The masterful Deco is still around, and five new signings - Bosingwa from Boavista FC, Pedro Mendes from Vitória SC, Ricardo Fernandes from Sporting, Serginho and Benni McCarthy from RC Celta de Vigo - have been added to the mix.
The challenge for Porto's rivals will be an immense one, but after a relatively quiet close season, Benfica's Spanish coach José António Camacho may have the best chance of taking the title back to Lisbon.
Having released a few fringe players, Benfica have made just one major signing - Alex from Moreirense FC - and have international class in Nuno Gomes, Simão, Tiago and mercurial Slovenian Zlatko Zahovic.
Sporting, by contrast, have lost several stars with Ricardo Quaresma joining FC Barcelona and Cristiano Ronaldo heading to Manchester United FC. New coach Fernando Santos has been busy trying to find adequate replacements.
Sporting have thus acquired Brazilians Anderson Polga and Fábio Rochenback, from Grêmio FBPA and Barcelona respectively, as well as Boavista's Elpídeo Sílva and Clayton from Porto. National-team goalkeeper Ricardo from Boavista and FC Paços de Ferreira right-back Mário Sérgio may also prove valuable additions.
Sporting had a difficult 2002/03 and will be well aware that Boavista, Vitória, UD Leiria, CF Marítimo, Os Belenenses SDF and SC Braga all have designs on a place in the top three, despite limited transfer activity.

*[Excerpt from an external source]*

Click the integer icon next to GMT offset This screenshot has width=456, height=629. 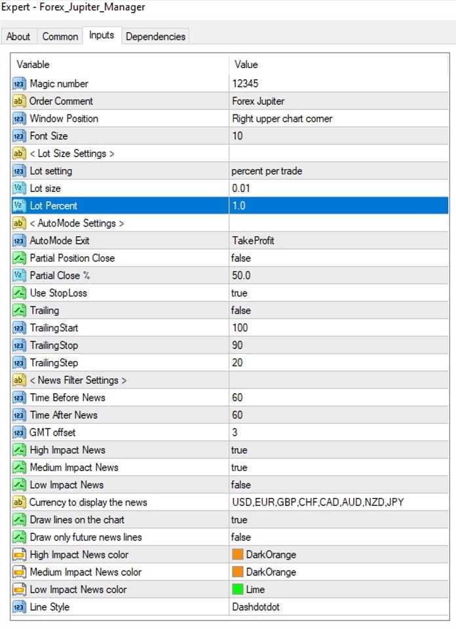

At the bottom of the 18-team top flight, newly promoted CF Estrela da Amadora, Alverca Futebol SAD and Rio Ave FC could struggle along with Moreirense, CD Nacional and AA Coimbra. However, with several clubs in financial trouble, there could yet be surprises at the wrong end of the table.
Hope from Scolari
Moreover, players from smaller clubs have been given extra reason to do well by Portugal coach Luiz Felipe Scolari. The Brazilian has been keen to prove that it is not necessary to play for one of the big three in Portugal to win a place in the national team.
With a place in the squad for next summer's finals perhaps the highest prize on offer for any player in the coming season, supporters will have plenty of excellent football to tide them over as they await the biggest sporting event in their country's history.